In 1971, together with the trumpeter Charles Tolliver, Mr. Cowell founded Strata-East Records, a pioneering institution in jazz and the broader Black Arts Movement. It would release a steady run of pathbreaking music over the coming decade, becoming one of the most successful Black-run labels of its time.
Mr. Cowell and Mr. Tolliver met in the late 1960s, as members of the drummer Max Roach’s ensemble. After recording a now-classic album with Roach, “Members, Don’t Git Weary,” in 1968, they formed a quartet called Music Inc., which released its debut LP, “The Ringer,” on Polydor in 1970. But Mr. Cowell and Mr. Tolliver found themselves unable to find a label that would pay what they considered a fair advance for their next album, at a time when jazz’s commercial appeal was fading.
Inspired by the Black musicians’ collectives that had recently sprouted up in cities across the country, and by the artist-run Strata label in Detroit, Mr. Cowell and Mr. Tolliver founded Strata-East. Their second album together, “Music Inc.,” with the quartet fleshed out into a large ensemble, was the label’s first release.
“The aesthetic ambition was to compose, play and extend the music of our great influences, mentors and innovators, while keeping the distinguishing features of the jazz tradition,” Mr. Cowell said in a 2015 interview for the Superfly Records website.

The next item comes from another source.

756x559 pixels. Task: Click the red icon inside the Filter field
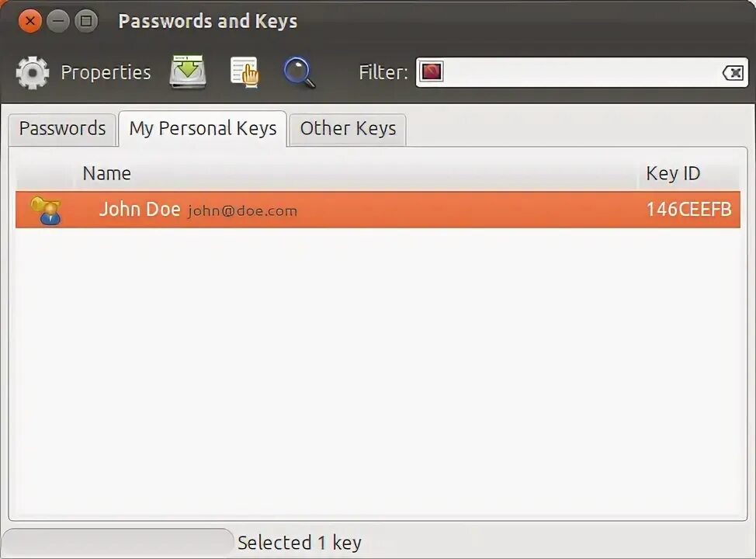pos(431,72)
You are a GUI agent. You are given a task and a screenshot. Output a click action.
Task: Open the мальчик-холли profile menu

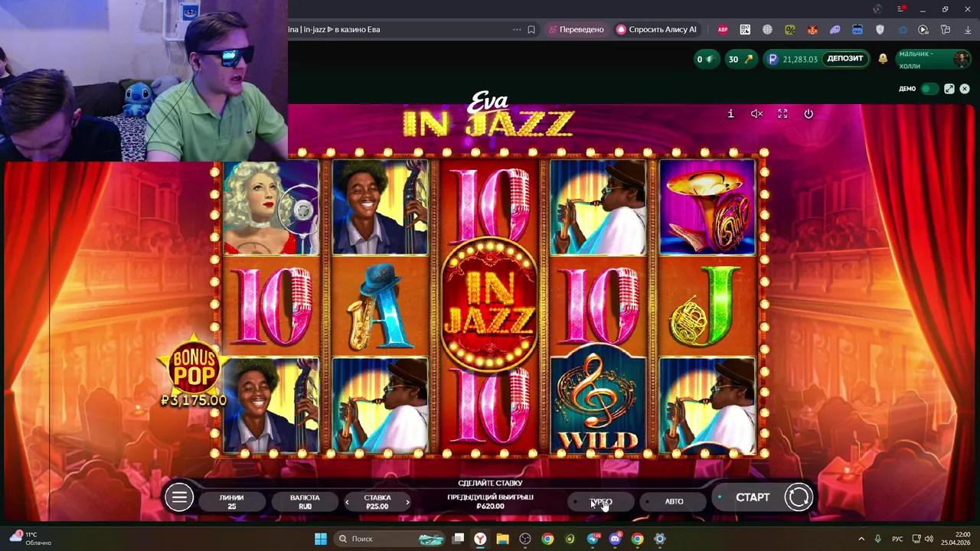933,59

Over the coming decade, Strata-East would release dozens of albums with a similar goal at heart, including some gemlike LPs by Mr. Cowell: “Musa: Ancestral Streams” (1974), a solo album of understated breadth; “Regeneration” (1975), an odyssey equally inspired by pop music and pan-Africanism; and a pair of singular albums with the Piano Choir, a group of seven pianists, “Handscapes 1” (1973) and “Handscapes 2” (1975).